Learn Some Ideas To Use For Winter Garden Design

Learn Some Ideas To Use For Winter Garden Design

Most of your time spent considering garden design likely envisions things like the overall dimensions, foliage texture, and flower colors. These visions likely picture what your garden will look like at its most beautiful, which you subconsciously presume to be spring and summer, with possibly some time in autumn. Very few gardeners give a second thought, much less a first one, to designing their garden for any kind of winter look. However, if you incorporate some winter garden design ideas into the very bones and structure of your otherwise warm-weather garden, then it means you might just enjoy your garden all year long.
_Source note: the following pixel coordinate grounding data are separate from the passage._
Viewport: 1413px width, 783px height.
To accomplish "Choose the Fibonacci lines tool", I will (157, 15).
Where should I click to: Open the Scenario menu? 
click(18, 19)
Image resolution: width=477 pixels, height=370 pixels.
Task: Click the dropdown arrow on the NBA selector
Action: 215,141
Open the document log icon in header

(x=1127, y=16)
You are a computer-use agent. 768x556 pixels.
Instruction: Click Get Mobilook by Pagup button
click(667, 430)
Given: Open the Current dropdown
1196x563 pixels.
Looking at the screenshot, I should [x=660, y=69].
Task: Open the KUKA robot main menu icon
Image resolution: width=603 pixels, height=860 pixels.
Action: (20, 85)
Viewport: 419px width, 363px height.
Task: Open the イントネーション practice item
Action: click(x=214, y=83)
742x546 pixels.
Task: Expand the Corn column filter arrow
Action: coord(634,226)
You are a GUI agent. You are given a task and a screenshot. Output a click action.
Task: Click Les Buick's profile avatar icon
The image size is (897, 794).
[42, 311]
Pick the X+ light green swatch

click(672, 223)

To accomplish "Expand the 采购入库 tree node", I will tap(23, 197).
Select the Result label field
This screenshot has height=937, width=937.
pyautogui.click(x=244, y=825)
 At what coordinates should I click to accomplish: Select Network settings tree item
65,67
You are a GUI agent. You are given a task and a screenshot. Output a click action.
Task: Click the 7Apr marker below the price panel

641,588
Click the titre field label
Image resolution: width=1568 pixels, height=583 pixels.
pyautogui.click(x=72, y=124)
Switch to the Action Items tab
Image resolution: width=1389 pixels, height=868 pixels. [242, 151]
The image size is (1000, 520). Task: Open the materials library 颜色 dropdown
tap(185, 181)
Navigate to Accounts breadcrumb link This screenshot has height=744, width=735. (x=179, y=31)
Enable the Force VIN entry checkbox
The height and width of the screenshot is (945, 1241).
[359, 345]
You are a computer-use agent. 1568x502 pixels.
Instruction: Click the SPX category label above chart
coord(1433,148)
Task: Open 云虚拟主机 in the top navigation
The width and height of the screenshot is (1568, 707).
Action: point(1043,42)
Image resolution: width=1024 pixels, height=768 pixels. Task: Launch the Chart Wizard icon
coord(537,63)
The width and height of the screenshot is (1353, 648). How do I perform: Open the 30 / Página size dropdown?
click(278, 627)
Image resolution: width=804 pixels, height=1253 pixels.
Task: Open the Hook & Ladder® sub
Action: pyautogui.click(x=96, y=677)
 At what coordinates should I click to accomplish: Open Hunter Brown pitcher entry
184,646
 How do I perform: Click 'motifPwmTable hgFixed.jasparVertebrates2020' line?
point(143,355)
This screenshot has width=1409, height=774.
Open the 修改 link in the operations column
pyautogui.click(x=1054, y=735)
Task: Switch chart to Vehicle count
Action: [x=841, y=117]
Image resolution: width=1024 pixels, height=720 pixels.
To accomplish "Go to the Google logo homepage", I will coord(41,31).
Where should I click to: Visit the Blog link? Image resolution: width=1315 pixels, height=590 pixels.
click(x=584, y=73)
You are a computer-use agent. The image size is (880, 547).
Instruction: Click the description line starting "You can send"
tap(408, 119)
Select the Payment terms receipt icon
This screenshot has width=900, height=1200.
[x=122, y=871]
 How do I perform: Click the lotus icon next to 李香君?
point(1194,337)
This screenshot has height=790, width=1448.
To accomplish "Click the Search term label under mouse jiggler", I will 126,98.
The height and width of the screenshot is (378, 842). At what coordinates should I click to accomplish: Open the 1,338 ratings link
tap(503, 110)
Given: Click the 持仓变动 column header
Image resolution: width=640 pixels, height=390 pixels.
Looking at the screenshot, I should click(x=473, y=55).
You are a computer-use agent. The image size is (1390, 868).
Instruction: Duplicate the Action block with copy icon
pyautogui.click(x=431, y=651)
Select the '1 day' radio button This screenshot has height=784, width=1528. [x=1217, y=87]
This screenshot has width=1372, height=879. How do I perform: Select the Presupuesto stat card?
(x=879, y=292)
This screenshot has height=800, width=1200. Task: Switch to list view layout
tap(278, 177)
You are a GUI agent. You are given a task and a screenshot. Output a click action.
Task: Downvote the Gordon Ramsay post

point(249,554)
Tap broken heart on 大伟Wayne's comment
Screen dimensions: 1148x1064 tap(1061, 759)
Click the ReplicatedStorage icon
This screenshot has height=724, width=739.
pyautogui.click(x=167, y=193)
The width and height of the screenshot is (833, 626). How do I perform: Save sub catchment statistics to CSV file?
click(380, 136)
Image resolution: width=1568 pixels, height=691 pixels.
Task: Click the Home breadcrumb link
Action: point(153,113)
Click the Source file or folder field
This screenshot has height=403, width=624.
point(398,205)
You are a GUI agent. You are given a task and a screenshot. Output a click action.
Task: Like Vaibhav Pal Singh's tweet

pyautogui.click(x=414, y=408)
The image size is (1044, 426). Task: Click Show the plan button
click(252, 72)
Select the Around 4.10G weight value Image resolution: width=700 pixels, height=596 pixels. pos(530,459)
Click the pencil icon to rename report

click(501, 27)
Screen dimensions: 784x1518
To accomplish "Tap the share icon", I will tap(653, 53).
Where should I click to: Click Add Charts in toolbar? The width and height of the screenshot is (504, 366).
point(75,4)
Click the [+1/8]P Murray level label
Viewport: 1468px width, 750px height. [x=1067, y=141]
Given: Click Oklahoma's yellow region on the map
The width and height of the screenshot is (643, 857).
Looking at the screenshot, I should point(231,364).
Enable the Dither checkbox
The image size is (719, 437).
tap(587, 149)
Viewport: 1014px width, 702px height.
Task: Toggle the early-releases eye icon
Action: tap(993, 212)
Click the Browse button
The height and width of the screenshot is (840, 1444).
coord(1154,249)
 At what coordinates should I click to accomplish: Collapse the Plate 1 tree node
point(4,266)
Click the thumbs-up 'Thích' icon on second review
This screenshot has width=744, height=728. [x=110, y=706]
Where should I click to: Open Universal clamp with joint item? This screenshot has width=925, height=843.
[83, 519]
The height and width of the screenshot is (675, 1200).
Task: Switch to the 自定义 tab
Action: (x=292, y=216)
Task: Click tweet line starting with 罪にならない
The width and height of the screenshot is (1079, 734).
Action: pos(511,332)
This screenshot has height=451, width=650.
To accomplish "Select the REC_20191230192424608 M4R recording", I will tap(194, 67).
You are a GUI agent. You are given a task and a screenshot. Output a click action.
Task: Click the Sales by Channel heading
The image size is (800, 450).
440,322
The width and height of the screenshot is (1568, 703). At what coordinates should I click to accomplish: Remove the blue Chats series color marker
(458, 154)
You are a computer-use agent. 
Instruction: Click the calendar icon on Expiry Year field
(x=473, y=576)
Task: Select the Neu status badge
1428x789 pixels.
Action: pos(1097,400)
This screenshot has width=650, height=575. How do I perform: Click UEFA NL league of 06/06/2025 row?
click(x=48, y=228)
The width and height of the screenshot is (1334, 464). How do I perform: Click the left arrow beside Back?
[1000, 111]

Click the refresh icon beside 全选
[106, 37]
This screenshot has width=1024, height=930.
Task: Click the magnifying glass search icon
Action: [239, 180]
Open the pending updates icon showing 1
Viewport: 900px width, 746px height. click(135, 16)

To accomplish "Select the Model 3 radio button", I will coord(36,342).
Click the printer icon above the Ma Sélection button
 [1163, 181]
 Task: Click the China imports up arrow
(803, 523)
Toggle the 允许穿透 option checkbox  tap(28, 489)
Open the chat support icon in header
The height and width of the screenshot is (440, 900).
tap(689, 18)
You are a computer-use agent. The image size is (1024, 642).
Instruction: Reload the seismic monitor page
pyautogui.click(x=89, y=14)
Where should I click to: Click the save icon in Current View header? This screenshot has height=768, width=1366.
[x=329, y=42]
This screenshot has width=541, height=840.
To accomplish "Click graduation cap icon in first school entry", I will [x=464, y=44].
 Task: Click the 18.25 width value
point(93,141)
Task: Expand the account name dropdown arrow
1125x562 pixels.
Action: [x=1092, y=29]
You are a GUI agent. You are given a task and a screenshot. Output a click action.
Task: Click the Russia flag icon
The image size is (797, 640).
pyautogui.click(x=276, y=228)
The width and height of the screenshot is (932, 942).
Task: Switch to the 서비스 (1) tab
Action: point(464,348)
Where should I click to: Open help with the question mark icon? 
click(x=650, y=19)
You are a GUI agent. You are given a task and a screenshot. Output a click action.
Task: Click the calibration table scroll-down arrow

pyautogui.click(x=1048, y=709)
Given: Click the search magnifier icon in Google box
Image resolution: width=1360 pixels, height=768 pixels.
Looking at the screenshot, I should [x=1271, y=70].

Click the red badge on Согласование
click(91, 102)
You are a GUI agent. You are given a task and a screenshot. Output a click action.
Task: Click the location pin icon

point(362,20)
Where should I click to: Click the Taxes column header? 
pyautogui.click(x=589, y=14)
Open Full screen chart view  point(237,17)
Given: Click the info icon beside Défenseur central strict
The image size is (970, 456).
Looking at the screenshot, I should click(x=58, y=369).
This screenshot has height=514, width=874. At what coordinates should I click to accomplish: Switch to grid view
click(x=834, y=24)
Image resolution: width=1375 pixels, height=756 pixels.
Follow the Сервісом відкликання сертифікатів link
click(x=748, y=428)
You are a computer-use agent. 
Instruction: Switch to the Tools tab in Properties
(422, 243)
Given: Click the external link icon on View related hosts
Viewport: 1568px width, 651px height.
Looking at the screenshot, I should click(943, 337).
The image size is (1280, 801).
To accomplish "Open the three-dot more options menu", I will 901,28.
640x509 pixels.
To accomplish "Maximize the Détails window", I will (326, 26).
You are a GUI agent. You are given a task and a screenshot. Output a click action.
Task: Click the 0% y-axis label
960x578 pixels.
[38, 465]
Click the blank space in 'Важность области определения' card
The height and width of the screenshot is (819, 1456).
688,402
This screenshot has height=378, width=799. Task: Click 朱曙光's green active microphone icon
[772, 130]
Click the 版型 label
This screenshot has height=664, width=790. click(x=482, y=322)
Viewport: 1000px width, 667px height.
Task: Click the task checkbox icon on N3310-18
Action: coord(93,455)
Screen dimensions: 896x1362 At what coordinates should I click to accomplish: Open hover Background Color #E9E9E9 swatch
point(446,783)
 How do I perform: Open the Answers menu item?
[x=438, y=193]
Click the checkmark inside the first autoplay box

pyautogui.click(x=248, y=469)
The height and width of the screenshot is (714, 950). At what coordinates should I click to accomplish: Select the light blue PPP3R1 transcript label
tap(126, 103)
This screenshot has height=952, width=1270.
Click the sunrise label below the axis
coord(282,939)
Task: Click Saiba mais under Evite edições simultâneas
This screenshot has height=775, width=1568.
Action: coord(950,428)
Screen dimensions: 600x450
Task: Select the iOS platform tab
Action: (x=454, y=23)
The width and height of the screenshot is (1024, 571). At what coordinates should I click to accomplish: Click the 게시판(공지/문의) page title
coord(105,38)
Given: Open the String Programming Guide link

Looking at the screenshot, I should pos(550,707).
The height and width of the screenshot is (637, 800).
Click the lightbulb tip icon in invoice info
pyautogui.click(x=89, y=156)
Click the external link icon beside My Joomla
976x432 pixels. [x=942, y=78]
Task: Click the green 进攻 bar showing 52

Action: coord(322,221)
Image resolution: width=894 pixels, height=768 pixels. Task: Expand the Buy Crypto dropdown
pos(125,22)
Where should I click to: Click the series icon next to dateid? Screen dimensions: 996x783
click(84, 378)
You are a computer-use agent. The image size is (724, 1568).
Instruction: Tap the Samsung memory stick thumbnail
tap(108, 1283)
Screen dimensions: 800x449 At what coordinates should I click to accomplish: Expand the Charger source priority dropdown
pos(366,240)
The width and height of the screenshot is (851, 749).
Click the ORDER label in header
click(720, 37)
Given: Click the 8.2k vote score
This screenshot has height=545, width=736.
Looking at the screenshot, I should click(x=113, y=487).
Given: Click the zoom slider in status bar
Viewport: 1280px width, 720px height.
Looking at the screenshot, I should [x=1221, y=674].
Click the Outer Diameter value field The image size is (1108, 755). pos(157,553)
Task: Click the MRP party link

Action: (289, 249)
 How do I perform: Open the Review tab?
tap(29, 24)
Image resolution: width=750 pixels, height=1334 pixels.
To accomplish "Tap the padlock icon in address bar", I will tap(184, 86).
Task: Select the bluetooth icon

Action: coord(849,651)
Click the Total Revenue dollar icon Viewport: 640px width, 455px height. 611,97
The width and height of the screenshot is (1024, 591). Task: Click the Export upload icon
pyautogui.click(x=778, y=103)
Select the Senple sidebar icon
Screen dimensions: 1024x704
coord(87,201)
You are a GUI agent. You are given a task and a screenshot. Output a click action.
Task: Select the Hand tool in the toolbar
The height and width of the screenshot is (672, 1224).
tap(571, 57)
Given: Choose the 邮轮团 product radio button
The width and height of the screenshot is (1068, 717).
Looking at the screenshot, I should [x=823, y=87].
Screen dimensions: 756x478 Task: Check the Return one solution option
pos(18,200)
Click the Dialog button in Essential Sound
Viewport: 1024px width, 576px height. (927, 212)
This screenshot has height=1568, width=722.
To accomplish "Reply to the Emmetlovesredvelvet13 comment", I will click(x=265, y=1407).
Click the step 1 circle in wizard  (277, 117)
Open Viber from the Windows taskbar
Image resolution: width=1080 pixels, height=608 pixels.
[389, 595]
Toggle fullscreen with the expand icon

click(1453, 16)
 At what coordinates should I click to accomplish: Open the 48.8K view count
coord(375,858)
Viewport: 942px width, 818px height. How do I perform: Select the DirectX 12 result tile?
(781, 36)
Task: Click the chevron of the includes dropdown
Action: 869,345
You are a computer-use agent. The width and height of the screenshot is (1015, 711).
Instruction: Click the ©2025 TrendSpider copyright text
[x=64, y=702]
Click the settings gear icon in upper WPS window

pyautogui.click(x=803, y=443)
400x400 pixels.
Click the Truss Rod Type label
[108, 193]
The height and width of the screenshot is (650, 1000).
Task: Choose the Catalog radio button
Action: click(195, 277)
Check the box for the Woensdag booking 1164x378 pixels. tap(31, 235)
The very architecture of your garden is the easiest place to put things in that result in winter interest. The concept of garden architecture doesn’t mean you have to construct actual buildings, but rather you consider your garden’s underlying structure. Your plants have structures to them. That includes stems and branches which will form winter shapes when you aren’t likely to see leaves, blossoms, fruit, or blooms. You can contrast plant structures with winter colors. While muted colors, you can get some color from berries, seed heads, and evergreens.

Ornamental grasses are one simple structural element your winter garden design might incorporate. In the summertime, ornamental grasses can be a sweeping backdrop to the rest of your garden plants. However, in the wintertime, those very same grasses switch from backdrop to central focus. Frothy seed heads atop cream-colored stalks might look like fountains shooting up into the air around them, providing visual interest.

One good plant to put in for a winter garden is hydrangeas. Many gardeners cut back their dormant hydrangeas, but you should leave your own intact, full of everything, including its flowers. A hydrangea’s faded flowers look to the human eye like jumbo-sized snowflakes, and so they very much fit a winter them if they get doused with some sparkling frost by your local winter weather.

Plant berries are often going to be your best source of bright colors in winter. Use winter-fruiting plants, such as firethorn, barberry, heavenly bamboo, or hollies for dashes of orange and red throughout your garden in winter. Seed heads and pods are another good way to make your winter garden a fascinating place. Dot your winter garden structure with sedum, sunflowers, and purple coneflower. Remember that seed heads and berries both attract a very crucial element to any winter garden, which is birds.

How can you have a winter garden worth admiring through your window or even spending time in without birds? Imagine blue jay wings fluttering, or the quick flash of red cardinals daring to and fro. These feathered friends are more likely to stick around your yard than others when you have berries, seed heads, and even bird feeders.

Last, but certainly not least, trees stand tall as a primary point of interest in your winter garden designing. The dark branches of a tall tree rising crisply into that gray and icy sky can almost look like a black ink painting. Birch trees are good choices, as are paperbark maples, if you want something that has colorful bark. You can’t skip on evergreens though. Cedars and pines come in hundreds of species or variations, with shapes ranging from pyramids to columns. You can use just a handful of these to add some distinct green geometry to your garden in the winter, knowing they won’t overshadow the more colorful warm-weather aspects of your garden when summer comes around again.

Now that you’ve read this article, you know a few ideas you can use to help your garden be an interesting place even in winter. Hopefully, you’ll look at your yard differently now, considering every season of the year as you design and plant things. It’s actually rather fun to consider winter garden design ideas, as you know you’ll get to enjoy an outdoor space even when others are spending their winter days cooped up inside longing for spring. Even when most of your garden might be asleep, you still get the chance to enjoy the world’s beauty around you as snowflakes fall.